Reproduce word for word the stretch of the ams OSRAM revenue text below from "Within the automotive" through "required for ADAS.".

START Document section

In the first half of the fiscal year 2022 the Semiconductors business segment contributed 68% of the group's revenues while the Lamps & Systems segment contributed 32%.

Within the automotive market, the range of ams OSRAM products includes illumination solutions for front- and back-lighting, components for LED-based products and traditional light sources and interior lighting solutions. The company also provides sensing solutions for the automotive end markets such as in-cabin sensing or exterior sensing required for ADAS.

The automotive end market accounted for 40% of the group's total revenues in the first half of 2022.

ams OSRAM has been named as one of the leading automotive LED vendors.

In the consumer end market ams OSRAM serves companies for mobile wearables devices. The main focus areas are sensing solutions for applications such as ambient light sensing, camera enhancement solutions and vital signs monitoring.

The consumer end market accounted for 24% of the group's total revenues in the first half of 2022.

END Document section
START Information shown

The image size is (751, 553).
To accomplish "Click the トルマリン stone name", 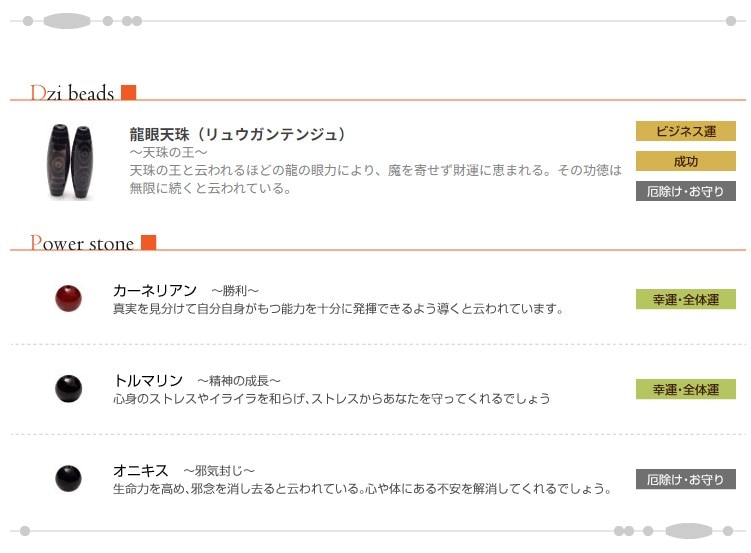I will point(149,380).
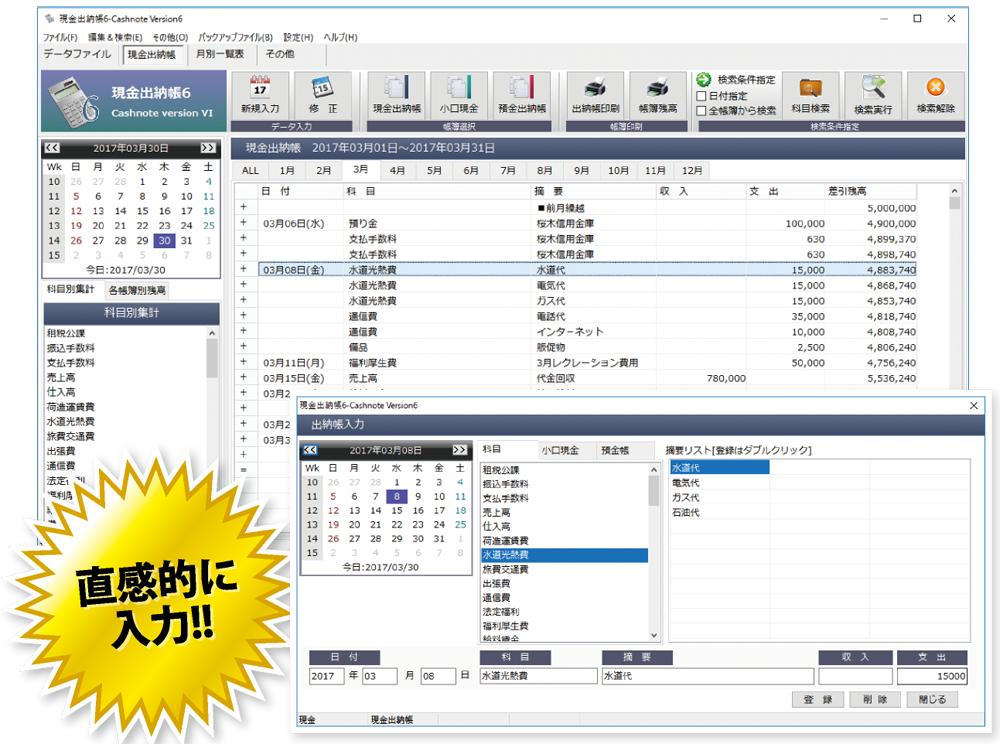Switch to the 月別一覧表 tab
1000x744 pixels.
(x=220, y=55)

END Information shown

## Task answer
Within the automotive market, the range of ams OSRAM products includes illumination solutions for front- and back-lighting, components for LED-based products and traditional light sources and interior lighting solutions. The company also provides sensing solutions for the automotive end markets such as in-cabin sensing or exterior sensing required for ADAS.